> Text to read
__________________________________________________

Asynchronous Execution in CUDA

Asynchronous Execution in CUDA is the programming model where GPU operations return control to the CPU immediately without waiting for completion — enabling the CPU to perform useful work, launch additional GPU operations, or manage multiple GPUs while kernels execute and data transfers occur, achieving 2-5× application-level speedup by eliminating CPU idle time and maximizing CPU-GPU overlap through careful orchestration of asynchronous operations and synchronization points.

Asynchronous Operations:
- Kernel Launches: kernel<<<grid, block, sharedMem, stream>>>(args); returns immediately to CPU; kernel executes asynchronously on GPU; CPU continues to next instruction without waiting; GPU and CPU work in parallel
- Memory Copies: cudaMemcpyAsync(dst, src, size, kind, stream); initiates transfer and returns immediately; requires pinned (page-locked) host memory; cudaMemcpy() is synchronous (blocks CPU until complete)
- Memory Operations: cudaMemsetAsync(), cudaMemcpy2DAsync(), cudaMemcpy3DAsync() all have asynchronous variants; enable pipelining of memory operations with compute
- Synchronization: cudaDeviceSynchronize() blocks CPU until all GPU operations complete; cudaStreamSynchronize(stream) blocks until specific stream completes; cudaEventSynchronize(event) blocks until event is recorded

CUDA Events:
- Event Creation: cudaEvent_t event; cudaEventCreate(&event); creates event object; events mark points in stream execution; used for timing, synchronization, and inter-stream dependencies
- Recording Events: cudaEventRecord(event, stream); places event in stream; event is "complete" when all operations before it in the stream finish; non-blocking operation (returns immediately)
- Waiting on Events: cudaEventSynchronize(event); blocks CPU until event completes; cudaStreamWaitEvent(stream, event); makes stream wait for event (GPU-side wait, CPU continues)
- Event Queries: cudaEventQuery(event); returns cudaSuccess if event complete, cudaErrorNotReady if pending; enables polling without blocking; useful for CPU-GPU coordination

GPU Timing with Events:
- Timing Pattern: cudaEventRecord(start, stream); kernel<<<..., stream>>>(); cudaEventRecord(stop, stream); cudaEventSynchronize(stop); cudaEventElapsedTime(&ms, start, stop); — measures kernel execution time with microsecond precision
- Advantages: events measure GPU time (excludes CPU overhead); accurate for asynchronous operations; measures time between any two points in stream; hardware-based timing (no CPU involvement)

__________________________________________________

[Element lookup records]
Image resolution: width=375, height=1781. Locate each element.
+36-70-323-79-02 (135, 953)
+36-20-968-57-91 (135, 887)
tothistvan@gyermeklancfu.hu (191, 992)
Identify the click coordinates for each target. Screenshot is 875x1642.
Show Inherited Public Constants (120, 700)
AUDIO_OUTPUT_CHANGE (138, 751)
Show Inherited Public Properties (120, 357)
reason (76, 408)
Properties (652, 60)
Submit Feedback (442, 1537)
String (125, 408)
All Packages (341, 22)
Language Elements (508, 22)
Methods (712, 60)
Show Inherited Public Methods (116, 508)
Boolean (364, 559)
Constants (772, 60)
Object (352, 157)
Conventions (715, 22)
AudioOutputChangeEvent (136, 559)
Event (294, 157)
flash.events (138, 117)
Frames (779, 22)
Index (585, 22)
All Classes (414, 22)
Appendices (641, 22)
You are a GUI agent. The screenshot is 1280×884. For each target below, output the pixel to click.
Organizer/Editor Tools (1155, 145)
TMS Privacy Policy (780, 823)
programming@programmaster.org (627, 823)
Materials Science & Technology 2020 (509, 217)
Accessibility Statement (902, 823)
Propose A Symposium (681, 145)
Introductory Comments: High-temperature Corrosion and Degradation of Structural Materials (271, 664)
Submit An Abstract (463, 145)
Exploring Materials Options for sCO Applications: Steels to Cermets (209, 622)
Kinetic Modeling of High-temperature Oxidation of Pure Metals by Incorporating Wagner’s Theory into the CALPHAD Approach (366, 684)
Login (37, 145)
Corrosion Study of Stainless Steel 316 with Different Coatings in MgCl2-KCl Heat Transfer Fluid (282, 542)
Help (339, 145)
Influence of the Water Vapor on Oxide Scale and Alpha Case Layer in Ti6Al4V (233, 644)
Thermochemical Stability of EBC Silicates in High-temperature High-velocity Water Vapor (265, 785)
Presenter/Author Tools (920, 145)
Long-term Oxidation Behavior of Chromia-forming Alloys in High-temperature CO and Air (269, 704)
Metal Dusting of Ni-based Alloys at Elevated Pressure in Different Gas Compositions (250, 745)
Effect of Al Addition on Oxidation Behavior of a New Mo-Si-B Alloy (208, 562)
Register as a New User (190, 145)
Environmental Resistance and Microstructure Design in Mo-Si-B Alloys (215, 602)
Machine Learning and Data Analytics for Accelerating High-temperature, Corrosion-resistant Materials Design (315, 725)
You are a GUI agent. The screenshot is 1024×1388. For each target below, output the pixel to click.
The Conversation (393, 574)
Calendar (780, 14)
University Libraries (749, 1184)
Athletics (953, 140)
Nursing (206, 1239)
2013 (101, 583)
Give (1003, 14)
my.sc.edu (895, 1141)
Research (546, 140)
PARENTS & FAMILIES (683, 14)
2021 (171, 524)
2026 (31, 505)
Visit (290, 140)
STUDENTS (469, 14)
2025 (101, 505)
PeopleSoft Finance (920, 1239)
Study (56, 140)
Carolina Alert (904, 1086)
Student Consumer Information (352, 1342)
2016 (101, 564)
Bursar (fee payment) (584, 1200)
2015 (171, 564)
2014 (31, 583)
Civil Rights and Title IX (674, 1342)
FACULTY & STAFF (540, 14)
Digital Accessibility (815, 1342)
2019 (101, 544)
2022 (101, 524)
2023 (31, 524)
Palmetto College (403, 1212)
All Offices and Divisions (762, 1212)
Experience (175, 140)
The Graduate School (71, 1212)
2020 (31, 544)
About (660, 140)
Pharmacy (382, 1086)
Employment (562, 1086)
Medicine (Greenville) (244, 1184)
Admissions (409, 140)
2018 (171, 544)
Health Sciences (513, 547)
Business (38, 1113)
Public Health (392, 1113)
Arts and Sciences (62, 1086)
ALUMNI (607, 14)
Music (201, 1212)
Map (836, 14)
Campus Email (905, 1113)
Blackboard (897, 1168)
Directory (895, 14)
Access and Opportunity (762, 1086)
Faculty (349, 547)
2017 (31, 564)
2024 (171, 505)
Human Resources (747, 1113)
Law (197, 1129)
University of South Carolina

__________________________________________________

Answer these questions from the text on asynchronous execution in CUDA:
(a) What kind of host memory does cudaMemcpyAsync require?
(b) What does cudaEventQuery return when the event is still pending?
(c) Which call makes a stream wait for an event while the CPU continues?

(a) Pinned (page-locked) host memory.
(b) cudaErrorNotReady.
(c) cudaStreamWaitEvent(stream, event).